Romeo’s resolution was taken. Juliet was dead. Well, he would die too. Now for the means. Then Romeo remembered that near the very spot where he was standing dwelt an old apothecary—a meagre wretch, wasted with misery and famine, whose sordid little shop contained a few musty odds and ends of rubbish, thinly scattered to make up a show. Noting this penury when he had first seen him, Romeo had said to himself: “Now, if a man needed a poison whose sale would be instant death in Mantua, here lives a caitiff wretch who would sell it him.” That thought had only been the forerunner of his present need, and now he found that, won over by the handsome bribe offered, the starving apothecary could indeed supply him with a fatal drug of deadly power.


The hour of awakening had not yet come, and Juliet still slept peacefully in her strange abode of death.

To the churchyard at night came the gallant County Paris, to lay flowers at the tomb of the young bride who had been so untimely snatched away. His little page kept watch at a distance, while Paris laid the flowers with loving words at the door of the tomb.

“Sweet flower, with flowers thy bridal bed I strew,— O woe! thy canopy is dust and stones;— Which with sweet water nightly I will dew, Or, wanting that, with tears distilled by moans; The obsequies that I for thee will keep Nightly shall be to strew thy grave and weep.”

Warned by a whistle from the page, Paris retired into the shadow, as other footsteps were heard approaching. Romeo, accompanied by Balthasar, bearing a torch and some tools for opening the vault, now came near, and Paris could hear the instructions Romeo gave his servant.

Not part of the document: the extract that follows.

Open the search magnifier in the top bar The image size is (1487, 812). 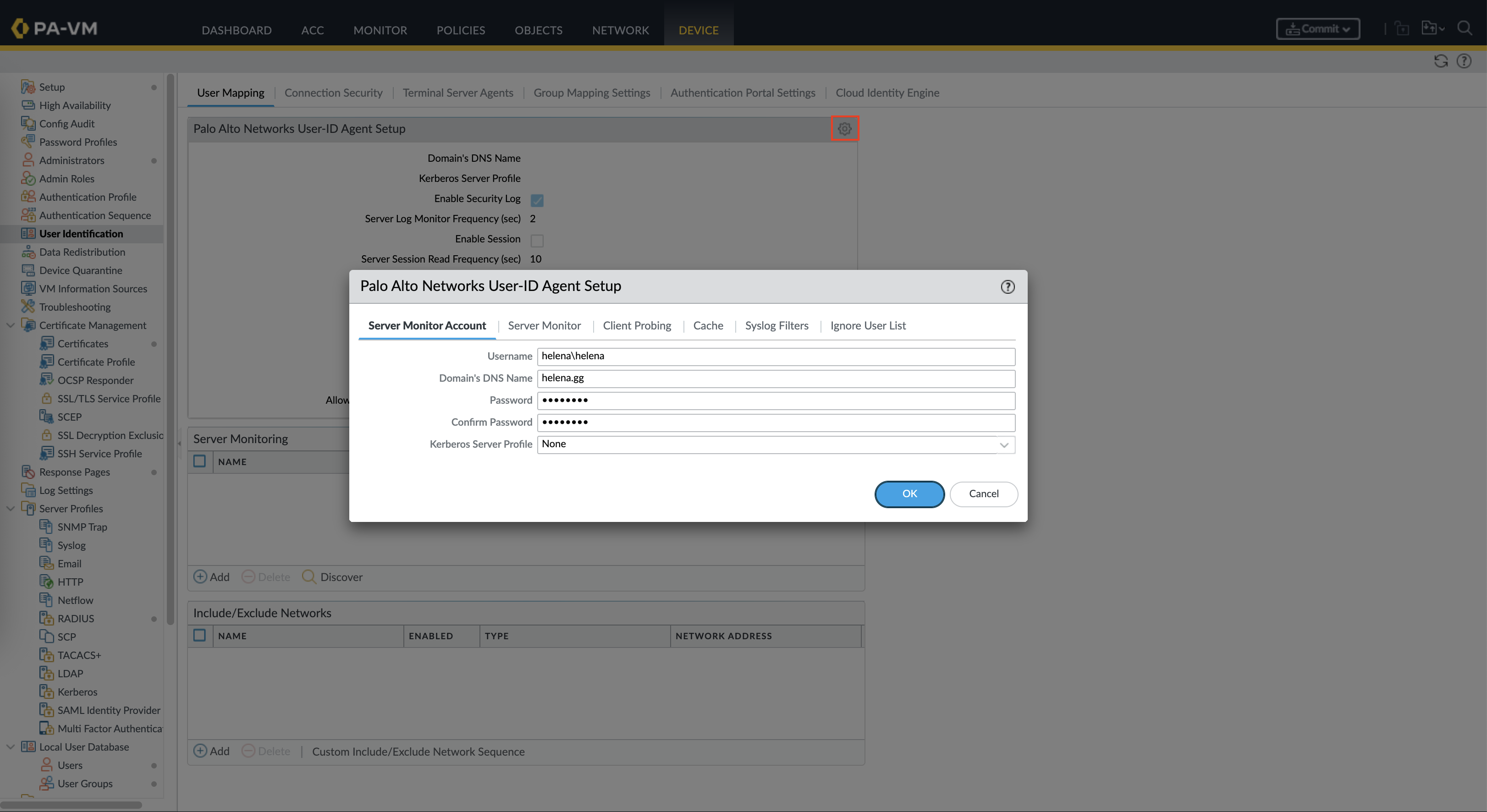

“Give me the mattock and the wrenching iron. Hold, take this letter. Early in the morning see you deliver it to my lord and father. Give me the light. I charge you on your life, whatever you hear or see, stand quite aloof, and do not interrupt me in what I am doing. The reason I descend into this abode of death is partly to behold my lady’s face, but chiefly to take from her dead finger a precious ring. Therefore, hence, begone! But if you jealously return to pry into what I further intend to do, by heaven, I will tear you joint from joint!”

“I will begone, sir, and not trouble you,” replied Balthasar; but, all the same, he intended to hide himself somewhere near, for he feared the looks of Romeo, and doubted his intention.

When the serving-man had retired, Romeo took up the tools, and began to wrench open the door of the tomb. But now Paris came forward to interfere.

“This is that banished, haughty Montague,” he said to himself, “who murdered my love’s cousin, out of grief for whom it is supposed she died. Now he has come here to do some villainous shame to the dead bodies. I will seize him. Stop thy unhallowed toil, vile Montague! Can vengeance be pursued further than death? Villain, I seize thee! Obey, and go with me, for thou must die.”